Task instructions ->
Print the records below exactly; all of them are needed.

================================

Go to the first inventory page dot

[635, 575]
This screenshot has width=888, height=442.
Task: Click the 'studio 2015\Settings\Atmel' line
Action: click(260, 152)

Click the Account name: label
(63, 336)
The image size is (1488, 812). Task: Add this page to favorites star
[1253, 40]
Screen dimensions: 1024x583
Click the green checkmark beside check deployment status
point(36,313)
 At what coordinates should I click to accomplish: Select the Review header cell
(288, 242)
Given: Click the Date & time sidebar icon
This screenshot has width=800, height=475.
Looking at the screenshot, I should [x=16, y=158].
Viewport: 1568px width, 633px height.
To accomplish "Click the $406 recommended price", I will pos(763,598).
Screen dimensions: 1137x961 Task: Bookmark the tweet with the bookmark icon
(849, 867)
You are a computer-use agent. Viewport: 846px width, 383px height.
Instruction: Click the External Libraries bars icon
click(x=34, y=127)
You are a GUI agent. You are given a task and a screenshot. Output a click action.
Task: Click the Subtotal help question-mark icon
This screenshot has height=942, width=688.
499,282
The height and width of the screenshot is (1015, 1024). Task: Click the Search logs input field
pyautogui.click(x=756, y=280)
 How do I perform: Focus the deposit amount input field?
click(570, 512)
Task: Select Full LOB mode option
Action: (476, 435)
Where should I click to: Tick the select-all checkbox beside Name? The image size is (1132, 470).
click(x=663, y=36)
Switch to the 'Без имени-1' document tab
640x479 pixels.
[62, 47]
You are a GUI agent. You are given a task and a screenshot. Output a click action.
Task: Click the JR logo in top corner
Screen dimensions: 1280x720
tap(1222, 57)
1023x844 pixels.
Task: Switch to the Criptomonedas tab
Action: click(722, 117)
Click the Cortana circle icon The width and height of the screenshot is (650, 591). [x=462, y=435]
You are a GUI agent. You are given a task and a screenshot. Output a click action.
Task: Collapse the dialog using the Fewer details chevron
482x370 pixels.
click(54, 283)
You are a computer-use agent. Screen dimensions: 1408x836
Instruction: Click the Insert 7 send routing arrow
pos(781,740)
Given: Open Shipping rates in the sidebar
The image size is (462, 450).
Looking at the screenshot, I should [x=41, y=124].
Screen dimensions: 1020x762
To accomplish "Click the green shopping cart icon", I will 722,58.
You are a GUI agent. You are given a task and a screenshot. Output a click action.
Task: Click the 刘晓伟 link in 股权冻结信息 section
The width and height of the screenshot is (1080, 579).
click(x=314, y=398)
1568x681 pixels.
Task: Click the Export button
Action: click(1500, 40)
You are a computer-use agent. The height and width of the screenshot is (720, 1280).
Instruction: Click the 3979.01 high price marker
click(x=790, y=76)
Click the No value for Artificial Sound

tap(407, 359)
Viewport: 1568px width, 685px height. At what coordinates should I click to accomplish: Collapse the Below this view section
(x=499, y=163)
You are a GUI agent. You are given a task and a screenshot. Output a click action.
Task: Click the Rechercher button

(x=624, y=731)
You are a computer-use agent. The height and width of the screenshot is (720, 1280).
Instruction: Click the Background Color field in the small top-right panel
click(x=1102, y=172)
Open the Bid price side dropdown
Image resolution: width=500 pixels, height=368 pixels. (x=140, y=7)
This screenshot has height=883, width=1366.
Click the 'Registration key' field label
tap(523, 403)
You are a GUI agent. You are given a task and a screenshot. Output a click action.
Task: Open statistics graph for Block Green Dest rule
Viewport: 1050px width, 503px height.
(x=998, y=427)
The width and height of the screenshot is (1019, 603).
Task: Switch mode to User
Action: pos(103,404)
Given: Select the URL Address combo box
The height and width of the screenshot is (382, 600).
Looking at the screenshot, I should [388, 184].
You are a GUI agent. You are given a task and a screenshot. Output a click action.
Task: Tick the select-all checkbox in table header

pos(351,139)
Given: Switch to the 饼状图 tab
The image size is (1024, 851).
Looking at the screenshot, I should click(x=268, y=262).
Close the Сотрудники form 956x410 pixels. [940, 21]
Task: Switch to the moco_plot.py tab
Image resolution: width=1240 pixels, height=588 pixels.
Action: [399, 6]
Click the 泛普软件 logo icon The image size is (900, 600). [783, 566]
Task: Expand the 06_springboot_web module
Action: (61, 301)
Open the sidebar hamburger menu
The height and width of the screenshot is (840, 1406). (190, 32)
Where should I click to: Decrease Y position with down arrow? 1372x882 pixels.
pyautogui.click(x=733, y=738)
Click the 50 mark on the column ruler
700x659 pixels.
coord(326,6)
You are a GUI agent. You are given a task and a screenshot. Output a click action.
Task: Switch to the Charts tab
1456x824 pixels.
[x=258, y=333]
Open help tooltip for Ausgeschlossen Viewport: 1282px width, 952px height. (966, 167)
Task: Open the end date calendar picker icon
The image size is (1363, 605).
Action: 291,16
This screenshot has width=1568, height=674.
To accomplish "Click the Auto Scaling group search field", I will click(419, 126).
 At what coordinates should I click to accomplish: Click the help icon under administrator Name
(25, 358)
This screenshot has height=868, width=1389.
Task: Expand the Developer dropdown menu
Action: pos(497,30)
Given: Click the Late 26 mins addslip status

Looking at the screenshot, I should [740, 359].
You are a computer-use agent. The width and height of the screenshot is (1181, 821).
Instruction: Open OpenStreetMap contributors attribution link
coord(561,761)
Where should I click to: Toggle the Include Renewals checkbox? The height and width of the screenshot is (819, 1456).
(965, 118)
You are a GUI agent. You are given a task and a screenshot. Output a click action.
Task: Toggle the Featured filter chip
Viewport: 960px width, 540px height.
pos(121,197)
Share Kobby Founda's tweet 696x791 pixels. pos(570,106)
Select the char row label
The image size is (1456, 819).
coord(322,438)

================================

Output below ->
Go to the first inventory page dot

[635, 575]
This screenshot has width=888, height=442.
Task: Click the 'studio 2015\Settings\Atmel' line
Action: click(260, 152)

Click the Account name: label
(63, 336)
The image size is (1488, 812). Task: Add this page to favorites star
[1253, 40]
Screen dimensions: 1024x583
Click the green checkmark beside check deployment status
point(36,313)
 At what coordinates should I click to accomplish: Select the Review header cell
(288, 242)
Given: Click the Date & time sidebar icon
This screenshot has width=800, height=475.
Looking at the screenshot, I should [x=16, y=158].
Viewport: 1568px width, 633px height.
To accomplish "Click the $406 recommended price", I will pos(763,598).
Screen dimensions: 1137x961 Task: Bookmark the tweet with the bookmark icon
(849, 867)
You are a computer-use agent. Viewport: 846px width, 383px height.
Instruction: Click the External Libraries bars icon
click(x=34, y=127)
You are a GUI agent. You are given a task and a screenshot. Output a click action.
Task: Click the Subtotal help question-mark icon
This screenshot has height=942, width=688.
499,282
The height and width of the screenshot is (1015, 1024). Task: Click the Search logs input field
pyautogui.click(x=756, y=280)
 How do I perform: Focus the deposit amount input field?
click(570, 512)
Task: Select Full LOB mode option
Action: (476, 435)
Where should I click to: Tick the select-all checkbox beside Name? The image size is (1132, 470).
click(x=663, y=36)
Switch to the 'Без имени-1' document tab
640x479 pixels.
[62, 47]
You are a GUI agent. You are given a task and a screenshot. Output a click action.
Task: Click the JR logo in top corner
Screen dimensions: 1280x720
tap(1222, 57)
1023x844 pixels.
Task: Switch to the Criptomonedas tab
Action: click(722, 117)
Click the Cortana circle icon The width and height of the screenshot is (650, 591). [x=462, y=435]
You are a GUI agent. You are given a task and a screenshot. Output a click action.
Task: Collapse the dialog using the Fewer details chevron
482x370 pixels.
click(54, 283)
You are a computer-use agent. Screen dimensions: 1408x836
Instruction: Click the Insert 7 send routing arrow
pos(781,740)
Given: Open Shipping rates in the sidebar
The image size is (462, 450).
Looking at the screenshot, I should [x=41, y=124].
Screen dimensions: 1020x762
To accomplish "Click the green shopping cart icon", I will 722,58.
You are a GUI agent. You are given a task and a screenshot. Output a click action.
Task: Click the 刘晓伟 link in 股权冻结信息 section
The width and height of the screenshot is (1080, 579).
click(x=314, y=398)
1568x681 pixels.
Task: Click the Export button
Action: click(1500, 40)
You are a computer-use agent. The height and width of the screenshot is (720, 1280).
Instruction: Click the 3979.01 high price marker
click(x=790, y=76)
Click the No value for Artificial Sound

tap(407, 359)
Viewport: 1568px width, 685px height. At what coordinates should I click to accomplish: Collapse the Below this view section
(x=499, y=163)
You are a GUI agent. You are given a task and a screenshot. Output a click action.
Task: Click the Rechercher button

(x=624, y=731)
You are a computer-use agent. The height and width of the screenshot is (720, 1280).
Instruction: Click the Background Color field in the small top-right panel
click(x=1102, y=172)
Open the Bid price side dropdown
Image resolution: width=500 pixels, height=368 pixels. (x=140, y=7)
This screenshot has height=883, width=1366.
Click the 'Registration key' field label
tap(523, 403)
You are a GUI agent. You are given a task and a screenshot. Output a click action.
Task: Open statistics graph for Block Green Dest rule
Viewport: 1050px width, 503px height.
(x=998, y=427)
The width and height of the screenshot is (1019, 603).
Task: Switch mode to User
Action: pos(103,404)
Given: Select the URL Address combo box
The height and width of the screenshot is (382, 600).
Looking at the screenshot, I should [388, 184].
You are a GUI agent. You are given a task and a screenshot. Output a click action.
Task: Tick the select-all checkbox in table header

pos(351,139)
Given: Switch to the 饼状图 tab
The image size is (1024, 851).
Looking at the screenshot, I should click(x=268, y=262).
Close the Сотрудники form 956x410 pixels. [940, 21]
Task: Switch to the moco_plot.py tab
Image resolution: width=1240 pixels, height=588 pixels.
Action: [399, 6]
Click the 泛普软件 logo icon The image size is (900, 600). [783, 566]
Task: Expand the 06_springboot_web module
Action: (61, 301)
Open the sidebar hamburger menu
The height and width of the screenshot is (840, 1406). (190, 32)
Where should I click to: Decrease Y position with down arrow? 1372x882 pixels.
pyautogui.click(x=733, y=738)
Click the 50 mark on the column ruler
700x659 pixels.
coord(326,6)
You are a GUI agent. You are given a task and a screenshot. Output a click action.
Task: Switch to the Charts tab
1456x824 pixels.
[x=258, y=333]
Open help tooltip for Ausgeschlossen Viewport: 1282px width, 952px height. (966, 167)
Task: Open the end date calendar picker icon
The image size is (1363, 605).
Action: 291,16
This screenshot has width=1568, height=674.
To accomplish "Click the Auto Scaling group search field", I will click(419, 126).
 At what coordinates should I click to accomplish: Click the help icon under administrator Name
(25, 358)
This screenshot has height=868, width=1389.
Task: Expand the Developer dropdown menu
Action: pos(497,30)
Given: Click the Late 26 mins addslip status

Looking at the screenshot, I should [740, 359].
You are a computer-use agent. The width and height of the screenshot is (1181, 821).
Instruction: Open OpenStreetMap contributors attribution link
coord(561,761)
Where should I click to: Toggle the Include Renewals checkbox? The height and width of the screenshot is (819, 1456).
(965, 118)
You are a GUI agent. You are given a task and a screenshot. Output a click action.
Task: Toggle the Featured filter chip
Viewport: 960px width, 540px height.
pos(121,197)
Share Kobby Founda's tweet 696x791 pixels. pos(570,106)
Select the char row label
The image size is (1456, 819).
coord(322,438)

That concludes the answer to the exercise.